As the number of breweries in Indianapolis has ballooned over the past few years, pubs like Twenty Tap have (thankfully) sprung up so beer aficionados can sample many local and regional brands in one place.

For my money, Twenty Tap is a cut above the rest. First off, the name is a misnomer; the restaurant actually offers 38 local and regional beers on tap. Way to undersell yourself, Twenty Tap! With such an embarrassment of riches, it can be hard to know where to start drinking. Perhaps that's why Twenty Tap offers a beer of the day for just $3.50. (On Tuesdays, all beers are $3.50, so you've got to find your own starting point on those days.) Or, if you feel like maximizing your sampling opportunity, you can always order a flight of three beers instead.

On my recent lunch visit, the daily beer special was New Holland Mad Hatter (a Michigan brewery). An IPA didn't sound appealing to me on that day, though, so I chose a Belgium blonde from Indy's own Bier Brewery instead, which hit the spot.

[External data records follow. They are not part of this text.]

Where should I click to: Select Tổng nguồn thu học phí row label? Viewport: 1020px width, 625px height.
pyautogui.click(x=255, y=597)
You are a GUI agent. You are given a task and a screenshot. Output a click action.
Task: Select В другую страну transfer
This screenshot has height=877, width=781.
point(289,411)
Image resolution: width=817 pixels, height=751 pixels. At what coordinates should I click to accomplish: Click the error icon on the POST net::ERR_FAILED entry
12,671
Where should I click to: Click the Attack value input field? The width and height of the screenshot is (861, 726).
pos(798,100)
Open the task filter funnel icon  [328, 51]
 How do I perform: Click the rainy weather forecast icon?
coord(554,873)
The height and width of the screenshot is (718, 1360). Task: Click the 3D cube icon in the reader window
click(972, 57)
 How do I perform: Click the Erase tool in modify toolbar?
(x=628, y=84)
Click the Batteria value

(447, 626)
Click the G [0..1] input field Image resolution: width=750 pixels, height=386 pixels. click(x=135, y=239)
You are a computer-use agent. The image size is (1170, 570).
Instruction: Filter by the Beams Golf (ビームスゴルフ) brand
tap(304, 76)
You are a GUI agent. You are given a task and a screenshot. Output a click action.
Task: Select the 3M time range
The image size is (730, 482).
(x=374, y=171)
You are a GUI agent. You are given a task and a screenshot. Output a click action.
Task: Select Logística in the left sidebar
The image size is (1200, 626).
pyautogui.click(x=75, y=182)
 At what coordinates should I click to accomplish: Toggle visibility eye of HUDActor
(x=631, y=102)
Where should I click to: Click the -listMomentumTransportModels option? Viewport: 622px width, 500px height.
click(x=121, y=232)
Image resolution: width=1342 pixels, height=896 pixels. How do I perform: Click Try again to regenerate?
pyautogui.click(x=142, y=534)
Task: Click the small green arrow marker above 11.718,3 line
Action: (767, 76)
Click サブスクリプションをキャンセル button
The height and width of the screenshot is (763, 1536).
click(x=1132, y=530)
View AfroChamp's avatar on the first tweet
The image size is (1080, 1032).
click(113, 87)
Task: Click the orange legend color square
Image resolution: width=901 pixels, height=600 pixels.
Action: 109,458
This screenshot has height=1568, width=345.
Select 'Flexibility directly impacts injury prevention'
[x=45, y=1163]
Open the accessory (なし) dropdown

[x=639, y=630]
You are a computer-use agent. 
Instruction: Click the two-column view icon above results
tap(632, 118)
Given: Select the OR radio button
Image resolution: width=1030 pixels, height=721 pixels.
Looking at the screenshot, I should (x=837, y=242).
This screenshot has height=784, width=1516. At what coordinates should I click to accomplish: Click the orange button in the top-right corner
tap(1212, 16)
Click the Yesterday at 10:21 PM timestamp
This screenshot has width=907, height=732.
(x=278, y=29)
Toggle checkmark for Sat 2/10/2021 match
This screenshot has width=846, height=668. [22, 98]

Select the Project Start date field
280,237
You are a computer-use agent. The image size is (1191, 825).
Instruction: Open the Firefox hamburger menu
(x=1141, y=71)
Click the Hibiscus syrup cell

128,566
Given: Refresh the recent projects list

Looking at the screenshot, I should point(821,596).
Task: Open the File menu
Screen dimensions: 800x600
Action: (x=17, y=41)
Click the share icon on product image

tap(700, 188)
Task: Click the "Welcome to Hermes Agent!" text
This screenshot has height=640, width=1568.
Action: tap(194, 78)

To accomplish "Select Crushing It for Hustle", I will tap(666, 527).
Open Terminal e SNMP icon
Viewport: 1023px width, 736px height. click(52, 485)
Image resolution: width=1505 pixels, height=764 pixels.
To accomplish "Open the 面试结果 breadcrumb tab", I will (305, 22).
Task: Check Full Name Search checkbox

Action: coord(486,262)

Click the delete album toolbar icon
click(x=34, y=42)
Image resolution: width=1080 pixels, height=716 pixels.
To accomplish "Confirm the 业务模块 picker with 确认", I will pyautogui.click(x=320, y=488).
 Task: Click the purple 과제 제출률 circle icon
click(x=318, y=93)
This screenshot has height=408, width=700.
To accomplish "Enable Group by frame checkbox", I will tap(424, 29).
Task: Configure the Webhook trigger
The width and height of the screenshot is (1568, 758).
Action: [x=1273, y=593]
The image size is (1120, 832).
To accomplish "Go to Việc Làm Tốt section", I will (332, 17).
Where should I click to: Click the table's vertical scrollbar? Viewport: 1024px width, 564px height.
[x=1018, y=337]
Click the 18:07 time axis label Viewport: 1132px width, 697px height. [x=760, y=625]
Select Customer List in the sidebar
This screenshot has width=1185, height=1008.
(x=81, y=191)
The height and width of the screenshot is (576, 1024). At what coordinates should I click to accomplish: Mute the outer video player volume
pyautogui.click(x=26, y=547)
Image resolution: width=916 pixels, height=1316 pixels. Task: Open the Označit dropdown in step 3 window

So, Twenty Tap's selection of beer is good! But how's the food?

Well, it's good, too! The menu isn't particularly flashy (consisting of pub favorites such as burgers, sandwiches, salads, and so on), but what they do, they do well. For example, they offer a variety of gourmet burgers with creative names like "Wrath," "French Breakfast," and "Bonfire"—all made from locally raised Fischer Farms' beef.

For my meal, I decided to keep it simple and go with their "Classic" burger, which comes dressed with lettuce, tomato, onion, and cheddar cheese. For my side, I chose fries. My friend (a regular at the place) selected the pressed Cuban sandwich (ham, pulled pork, Swiss cheese, mustard, mayo, and pickles) also with a side of fries. Twenty Tap makes a variety of aiolis for dipping, so my dining partner suggested we try a couple of those as well; I chose blue cheese and she got chipotle.

Neither of us were disappointed with our meals. My burger was great, cooked medium and not overly salty (which I find to be a problem at many burger places). The fries were crispy and well seasoned, and the blue-cheese aioli really pushed them over the top into scrumptiousville.

As my friend scarfed down the last of her Cuban, she mentioned that Twenty Tap is also a surprisingly good place to take kids (she has two). She said the restaurant has a full kids' menu and provides crayons and coloring sheets to keep the little ones occupied. Plus, she added, if her kids get a little rowdy when she's there, she doesn't particularly care because she's been drinking. Now that's responsible parenting!

Twenty Tap on Urbanspoon

Monday, March 25, 2013

Mama Irma's Peruvian Restaurant

I don't know why I had resisted eating at Mama Irma's, the Fountain Square restaurant that prides itself on serving authentic Peruvian food, until last week. As someone who loves food and lives nearby, I should have been there on opening weekend a year and a half ago. I think memories of the past "Peruvian" food I'd tried held me back. I'd just never had a good experience with the cuisine. Well, that's all changed now, and I really wish I had tried Mama Irma's earlier!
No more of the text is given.